Friday, August 29, 2008
"UNIONS DIG IN FOR DELTA FIGHT"
As Delta Air Lines works toward its proposed merger with Northwest Airlines, labor unions at the highly unionized Northwest are ramping up efforts to organize employees at the largely non-union Delta.
The International Association of Machinists and Aerospace Workers, which represents about 12,000 employees at Northwest Airlines has opened an office in Atlanta across the street from Delta's headquarters for its ongoing campaign.
Friday, August 8, 2008
A MERGER OF ADDITION, NOT SUBTRACTION (MUST BE "NEW MATH")
This seems to be the motto of the merger used by Delta Air Line executives, because they say it so often. You have to wonder if they are saying it so much to convince themselves or us. Delta Vice President Robert Kight repeated it again several times on July 30, 2008 at a pension hearing held by The House Education and Labor Committee in Washington, DC. Each and every time it is said, we hear the bulls**t cough. Who do they think they are fooling?
The proposed merger of Northwest Airlines and Delta Air Lines will create the largest carrier, thus resulting in more rank and file employees, more airplanes, more routes, more managers, more pension liability, more debt and the need for more fuel. This must be the addition they are talking about. And, they say this will reduce the need for fuel and there will be no layoffs of frontline employees. Can you hear that cough again? Once the price of fuel started to skyrocket, the talk of layoffs began, not because of the new Delta, but because of the fuel price…how convenient. Any way you look at it, a layoff is a layoff. So now there is a subtraction.
Northwest and Delta fly many of the same routes, so are they going to keep the same amount of flights in those markets? Bet not! What happens when they reduce the number of flights into a city? Are they going to keep the same amount of passenger service agents/customer service agents in that city when they no longer need them? What if they decide to close a reservation office? Remember, there will be no layoffs of frontline employees. If that’s true, will we be told in order to keep our jobs we will have to transfer to another city? What if we cannot move, what then? Will we get a handshake, thanks for all your years of service, and a quick push towards the unemployment line?

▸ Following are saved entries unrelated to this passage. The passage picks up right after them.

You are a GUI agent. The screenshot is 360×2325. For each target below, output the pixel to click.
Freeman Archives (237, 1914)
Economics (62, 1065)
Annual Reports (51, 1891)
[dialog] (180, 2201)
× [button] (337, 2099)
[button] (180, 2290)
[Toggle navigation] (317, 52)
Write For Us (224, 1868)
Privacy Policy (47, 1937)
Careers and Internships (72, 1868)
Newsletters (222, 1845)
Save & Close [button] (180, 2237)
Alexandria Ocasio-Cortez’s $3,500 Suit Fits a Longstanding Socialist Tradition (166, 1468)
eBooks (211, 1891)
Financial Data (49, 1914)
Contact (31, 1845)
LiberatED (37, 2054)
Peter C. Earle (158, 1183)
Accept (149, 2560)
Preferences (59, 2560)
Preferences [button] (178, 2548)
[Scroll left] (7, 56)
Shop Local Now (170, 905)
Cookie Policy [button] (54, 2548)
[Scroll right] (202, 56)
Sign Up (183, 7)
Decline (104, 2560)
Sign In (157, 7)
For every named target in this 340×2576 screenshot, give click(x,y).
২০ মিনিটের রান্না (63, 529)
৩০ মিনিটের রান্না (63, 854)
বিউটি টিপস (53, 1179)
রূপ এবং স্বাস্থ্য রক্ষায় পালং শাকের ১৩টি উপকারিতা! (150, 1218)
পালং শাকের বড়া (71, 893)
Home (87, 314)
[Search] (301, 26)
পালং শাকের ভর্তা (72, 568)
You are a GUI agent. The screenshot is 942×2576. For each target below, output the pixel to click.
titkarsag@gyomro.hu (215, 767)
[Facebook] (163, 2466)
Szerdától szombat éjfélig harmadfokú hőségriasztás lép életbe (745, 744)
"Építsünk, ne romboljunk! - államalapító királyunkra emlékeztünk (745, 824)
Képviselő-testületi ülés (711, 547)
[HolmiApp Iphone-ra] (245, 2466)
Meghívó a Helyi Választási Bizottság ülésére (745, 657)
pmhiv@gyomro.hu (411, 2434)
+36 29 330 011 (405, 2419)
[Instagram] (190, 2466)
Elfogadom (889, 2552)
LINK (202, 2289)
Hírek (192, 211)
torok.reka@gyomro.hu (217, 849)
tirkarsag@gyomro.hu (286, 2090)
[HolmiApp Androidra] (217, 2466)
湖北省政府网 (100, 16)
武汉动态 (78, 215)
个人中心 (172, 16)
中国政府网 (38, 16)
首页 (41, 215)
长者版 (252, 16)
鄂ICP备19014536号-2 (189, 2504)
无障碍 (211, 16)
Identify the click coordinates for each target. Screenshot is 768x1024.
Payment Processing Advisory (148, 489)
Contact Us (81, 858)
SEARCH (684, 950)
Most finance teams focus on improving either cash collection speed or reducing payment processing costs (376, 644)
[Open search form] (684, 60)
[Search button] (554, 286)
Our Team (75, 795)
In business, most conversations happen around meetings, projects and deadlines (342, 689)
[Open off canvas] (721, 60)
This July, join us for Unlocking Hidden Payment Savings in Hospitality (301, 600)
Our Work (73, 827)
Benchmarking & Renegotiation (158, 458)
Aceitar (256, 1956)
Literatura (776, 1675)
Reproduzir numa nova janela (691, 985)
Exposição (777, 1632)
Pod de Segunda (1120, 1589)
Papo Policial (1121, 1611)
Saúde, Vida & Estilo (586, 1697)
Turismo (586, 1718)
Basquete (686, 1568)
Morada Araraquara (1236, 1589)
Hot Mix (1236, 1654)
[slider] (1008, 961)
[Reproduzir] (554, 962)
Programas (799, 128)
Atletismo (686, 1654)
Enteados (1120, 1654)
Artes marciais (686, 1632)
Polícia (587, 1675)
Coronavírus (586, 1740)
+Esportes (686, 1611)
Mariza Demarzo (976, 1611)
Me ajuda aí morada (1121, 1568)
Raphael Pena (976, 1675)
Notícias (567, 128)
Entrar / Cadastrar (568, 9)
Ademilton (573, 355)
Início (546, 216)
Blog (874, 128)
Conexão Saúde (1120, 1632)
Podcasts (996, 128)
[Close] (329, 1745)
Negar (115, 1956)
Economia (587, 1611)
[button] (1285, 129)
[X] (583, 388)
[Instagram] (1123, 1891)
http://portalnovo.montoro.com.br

So what kind of protection will we as employees have when the much denied subtraction begins? Examples exist in every IAM negotiated contract. In the collective bargaining agreement negotiated between the IAM and Northwest Airlines there are protections and here are some of them:
·Exercising of Seniority: There is access to a system wide seniority list and within 10 days from date of issuance of notice of reduction in force or date of displacement, an employee shall file written notice of intent to exercise seniority. The employee then has 15 days in which to exercise seniority…to any location their seniority can hold.
·Layoff: Can stay on layoff status up to 60 months with their seniority intact.
·Layoff Pay: An employee, who has completed 1 year of compensated service and depending on conditions of layoff, shall be eligible for layoff pay. This covers both fulltime and part-time employees. Amount of pay is determined by years of service.
·Recall: Employees laid off or displaced from positions shall have a right of recall in seniority order to their former job function and classification from which they were laid off or displaced, provided the employee timely submits and continues to maintain a completed request for recall form on file. An employee can also return to work from layoff at another location through a bid procedure.
Management can say all they want about this being a merger of addition, but they will try to make it a merger of division by pitting non-union Delta employees against unionized Northwest employees. Delta management will say and do anything to keep Delta non-union. We just don't accept what management says as the gospel. They will giveth and then they will taketh away after you vote the union down. Don’t be fooled by the rhetoric. With a contract, all employees will get to vote on their futures. Remember, we all benefit when we say union yes!!!